**Provided text**
--*--

DAVID J. EBBERT, et al.,
Defendants
CIVIL NO. 1:CV-15-1568
(Judge Caldwell)
MEMORANDUM
I.
Introduction
On August 4, 2015, the pro se plaintiff, Dermont Ladale Broussard, a
federal inmate housed at the United States Penitentiary at Lewisburg (USP Lewisburg),
Pennsylvania, filed this civil-rights action. (Doc. 1). He also seeks leave to proceed in
forma pauperis. (Doc. 2). Broussard alleges that he was subjected to excessive force
and to a sexual assault by prison staff following a December 28, 2014, Special
Management Unit (SMU) cell extraction. He also claims staff destroyed his personal
property during the event. Named as defendants are Warden David Ebbert, Michael D.
Tapelski and Mr. C. Darnell Strolde.

--*--

**Problems to solve**
a – Answer from the memorandum:
(i) What is the civil number of the case?
(ii) On what date did the plaintiff file the civil-rights action?
(iii) At which facility is the plaintiff housed?
b – Write the next part of the memorandum on Broussard's civil-rights action, picking up after its last sentence.
The records that follow the memorandum play no part here.

**Information shown**
--*--

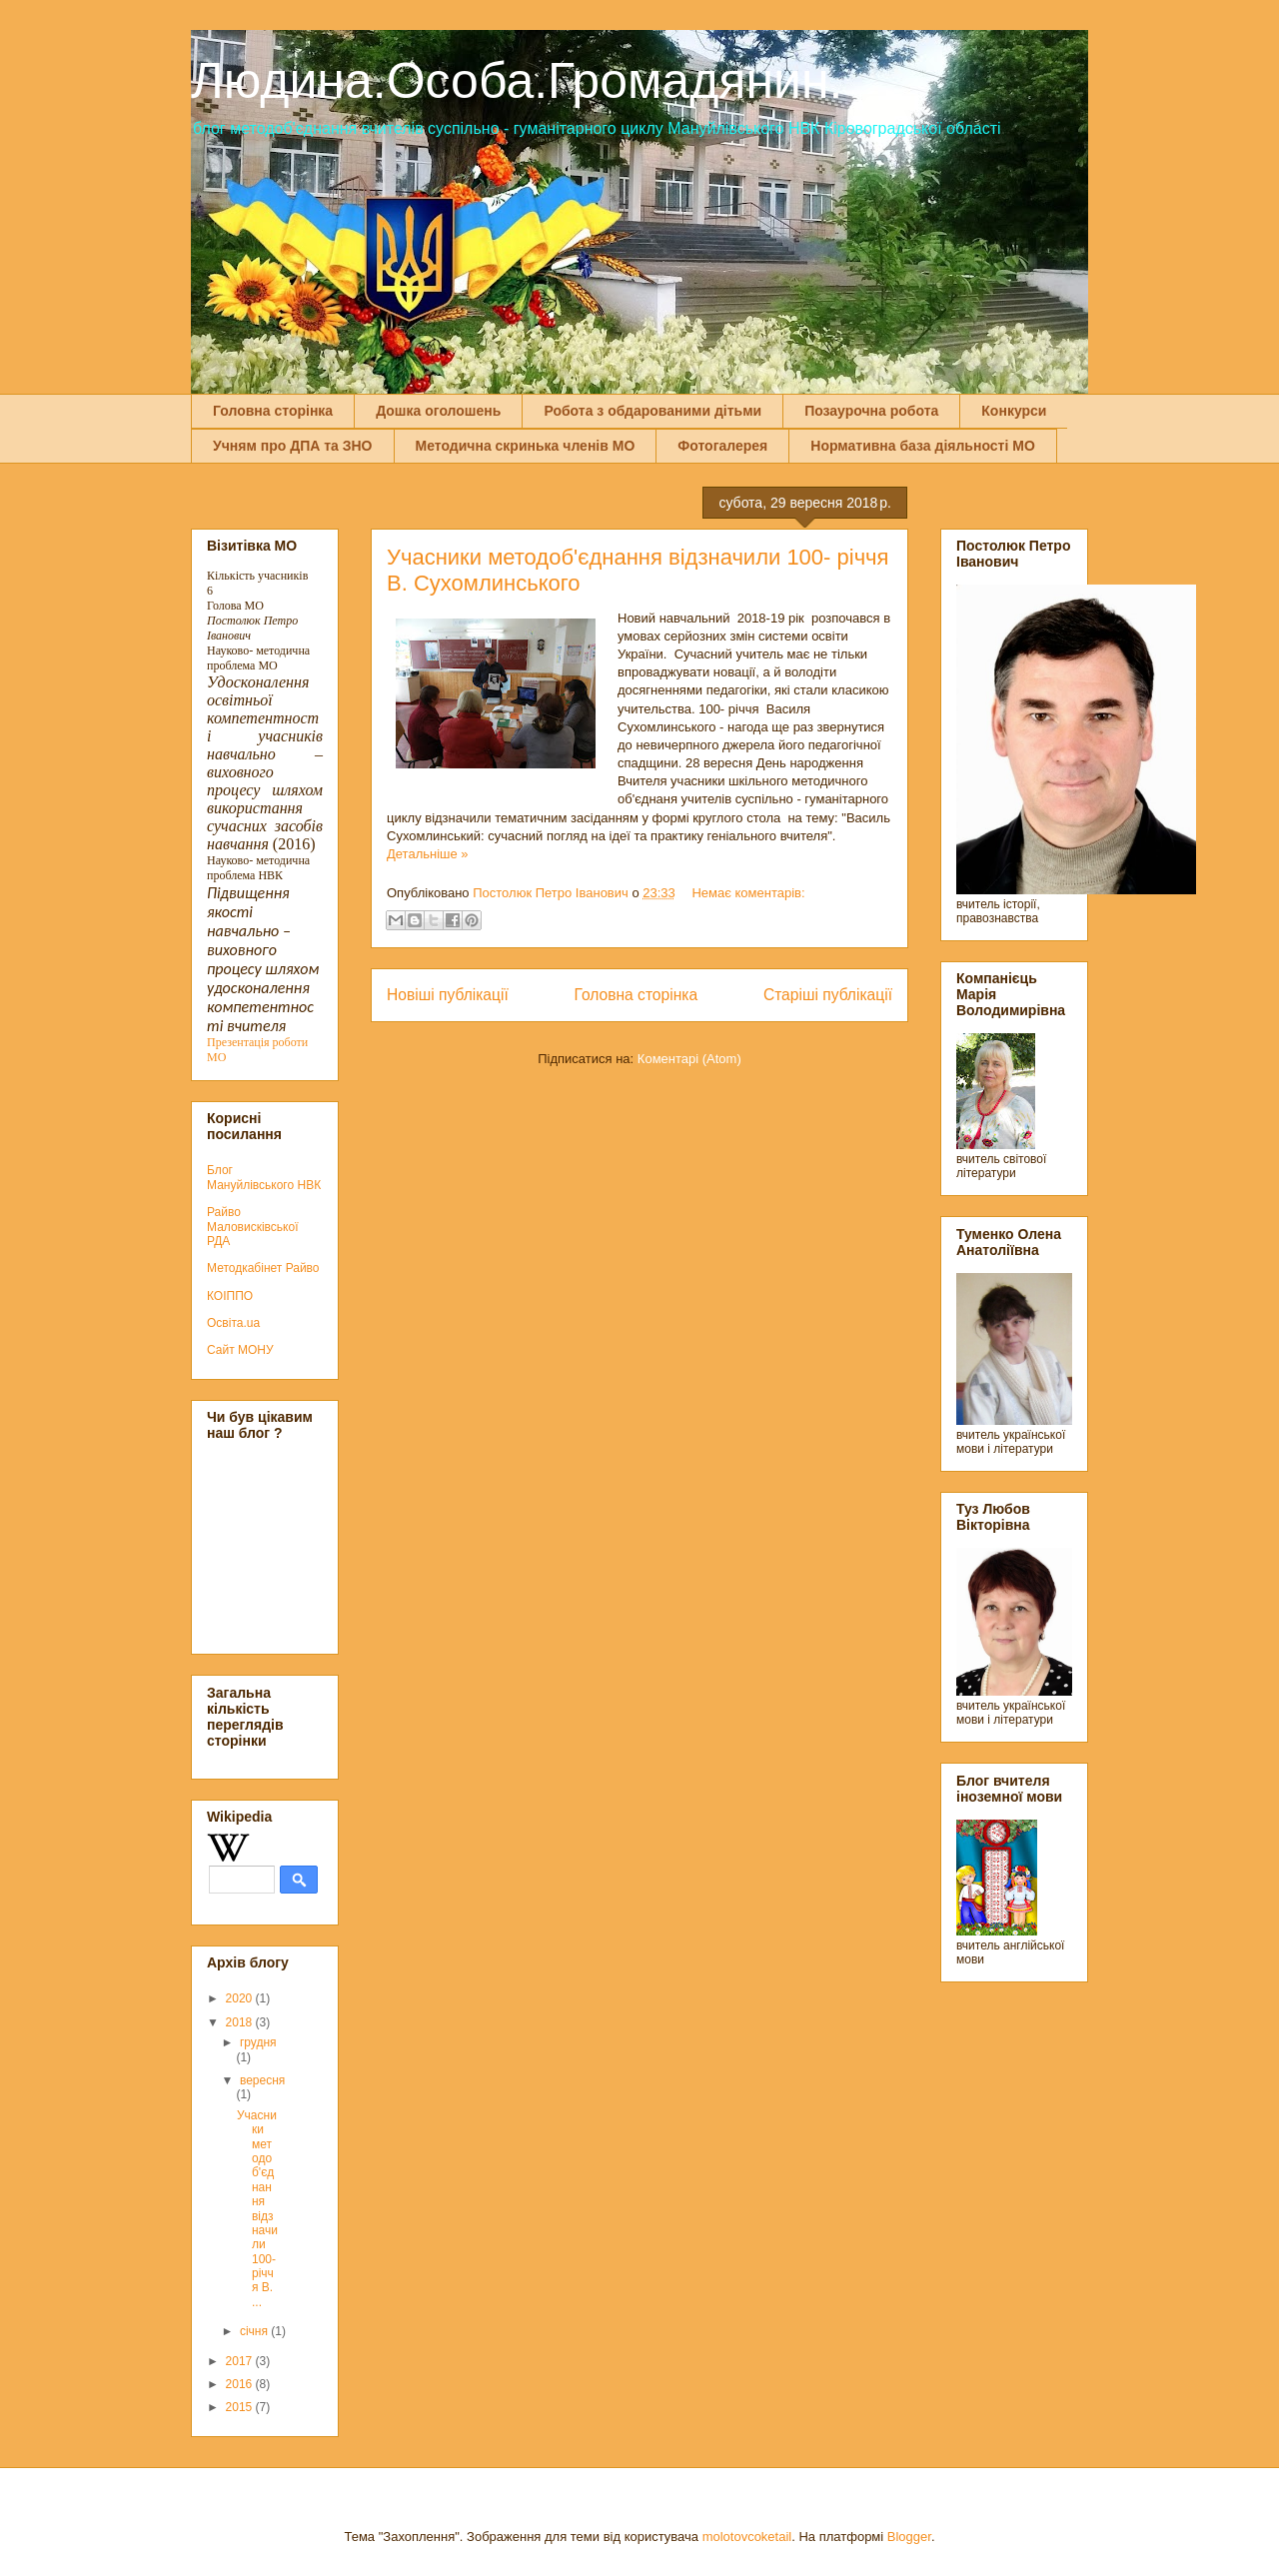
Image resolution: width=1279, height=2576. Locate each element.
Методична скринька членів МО (526, 446)
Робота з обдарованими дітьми (652, 411)
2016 (241, 2384)
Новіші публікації (448, 994)
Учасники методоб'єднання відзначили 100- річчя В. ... (257, 2208)
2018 (241, 2022)
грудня (258, 2042)
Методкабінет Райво (263, 1268)
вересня (262, 2080)
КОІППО (230, 1296)
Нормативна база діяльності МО (922, 446)
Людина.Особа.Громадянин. (516, 81)
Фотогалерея (722, 446)
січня (255, 2331)
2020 (241, 1998)
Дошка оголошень (438, 411)
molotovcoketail (747, 2536)
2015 (241, 2407)
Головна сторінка (273, 411)
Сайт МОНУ (240, 1350)
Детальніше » (428, 853)
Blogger (909, 2536)
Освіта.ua (233, 1323)
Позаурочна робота (871, 411)
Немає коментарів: (747, 892)
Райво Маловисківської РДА (253, 1226)
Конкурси (1013, 411)
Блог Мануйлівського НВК (264, 1177)
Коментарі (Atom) (689, 1058)
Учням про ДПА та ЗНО (293, 446)
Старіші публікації (827, 994)
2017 (241, 2361)
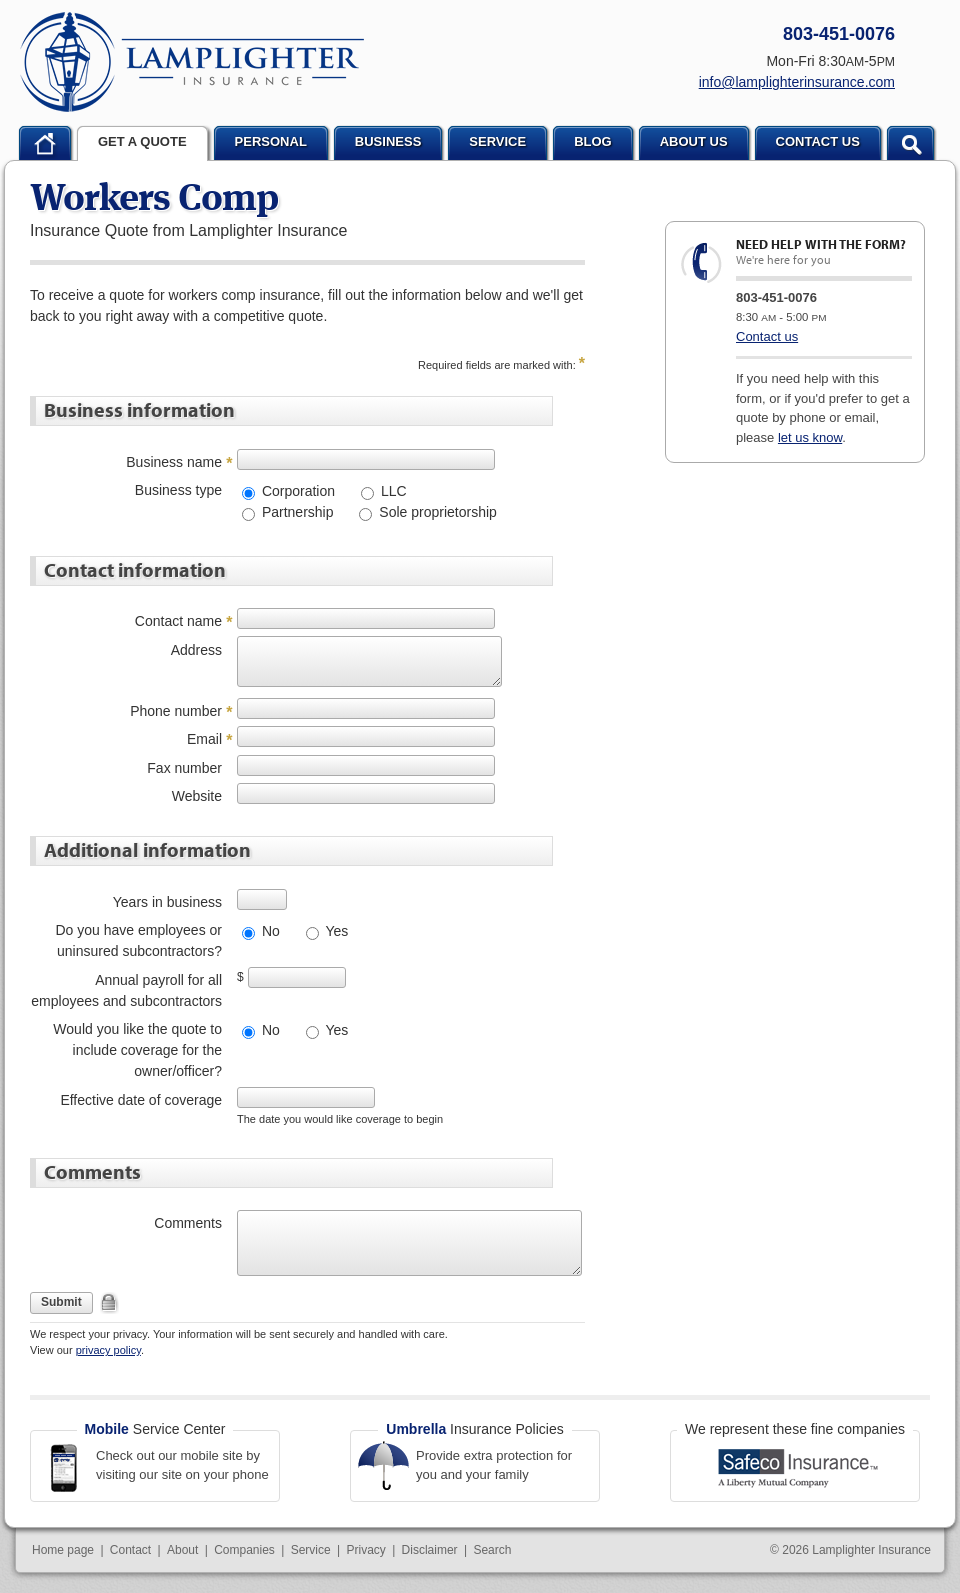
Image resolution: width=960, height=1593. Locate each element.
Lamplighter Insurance (192, 62)
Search (492, 1550)
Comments (188, 1223)
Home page (63, 1550)
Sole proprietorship (435, 512)
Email (204, 739)
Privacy (365, 1550)
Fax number (184, 768)
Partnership (295, 512)
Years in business (167, 902)
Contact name (178, 621)
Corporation (296, 491)
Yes (335, 931)
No (269, 931)
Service (311, 1550)
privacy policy (108, 1350)
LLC (392, 491)
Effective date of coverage (141, 1100)
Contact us (767, 336)
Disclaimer (430, 1550)
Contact (130, 1550)
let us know (810, 437)
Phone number (176, 711)
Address (196, 650)
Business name (174, 462)
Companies (244, 1550)
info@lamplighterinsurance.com (797, 82)
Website (197, 796)
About (182, 1550)
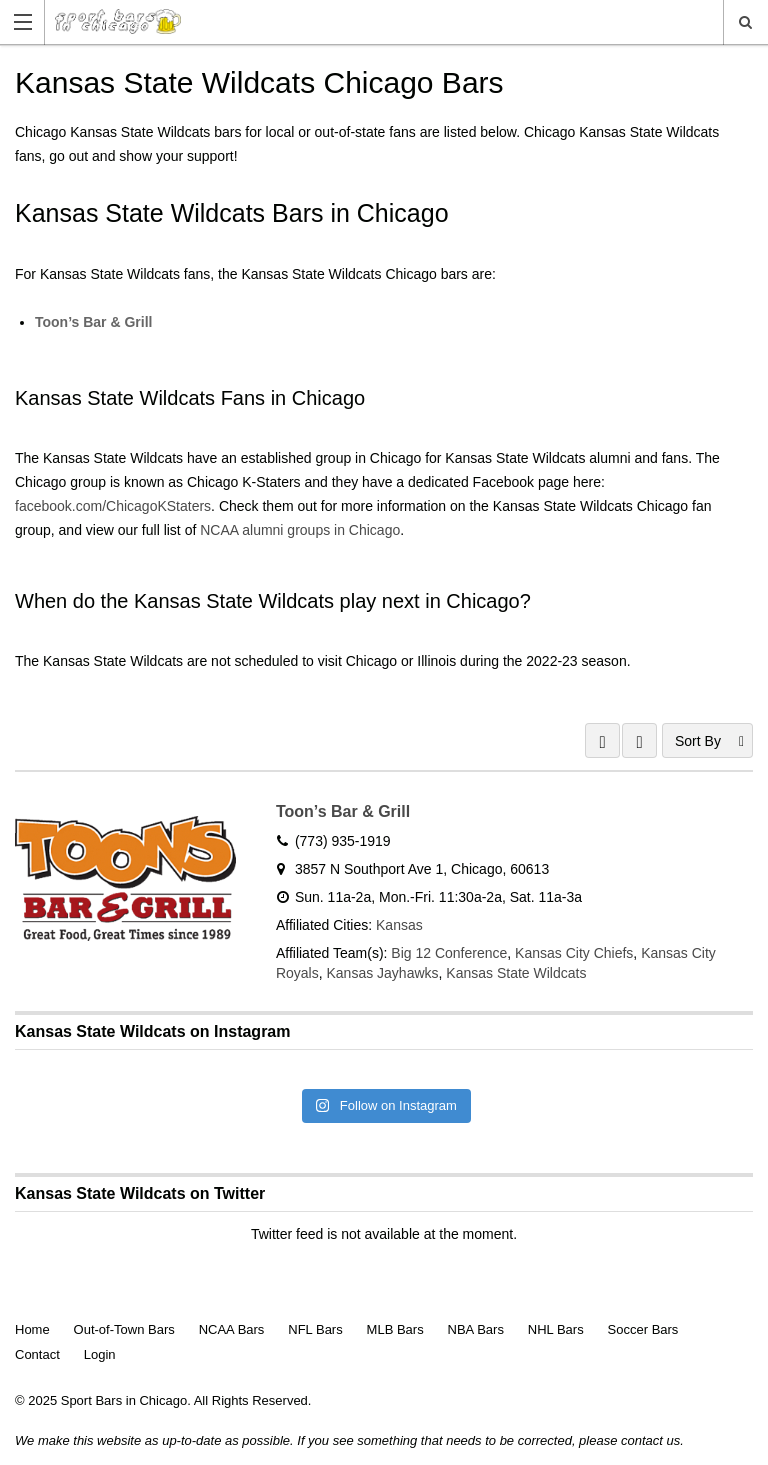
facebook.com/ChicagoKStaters (113, 506)
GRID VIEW (602, 740)
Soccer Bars (643, 1329)
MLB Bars (395, 1329)
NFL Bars (315, 1329)
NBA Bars (476, 1329)
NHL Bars (556, 1329)
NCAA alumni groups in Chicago (300, 530)
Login (100, 1354)
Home (32, 1329)
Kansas (399, 925)
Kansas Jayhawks (382, 973)
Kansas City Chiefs (574, 953)
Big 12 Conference (449, 953)
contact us (650, 1440)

--*--

**Answers by task**
a –
(i) 1:CV-15-1568
(ii) August 4, 2015
(iii) The United States Penitentiary at Lewisburg (USP Lewisburg), Pennsylvania

b –
The Complaint is before the court for preliminary screening pursuant to 28
U.S.C. § 1915A and 28 U.S.C. § 1915(e)(2)(B)(ii). Upon screening the Complaint, the
court will grant Broussard’s request to proceed in forma pauperis but dismiss the
Complaint pursuant to 28 U.S.C. § 1915(e)(2)(B)(ii) due to Broussard’s failure to state a
claim on which relief may be granted against the named defendants. Broussard,
however, will be given leave to file an amended complaint specifically identifying those
Bureau of Prison (BOP) and/or USP Lewisburg officials personally responsible for
allegedly violating his constitutional rights by using excessive force against him, sexually
assaulting him and destroying his personal property on December 28, 2014.
II.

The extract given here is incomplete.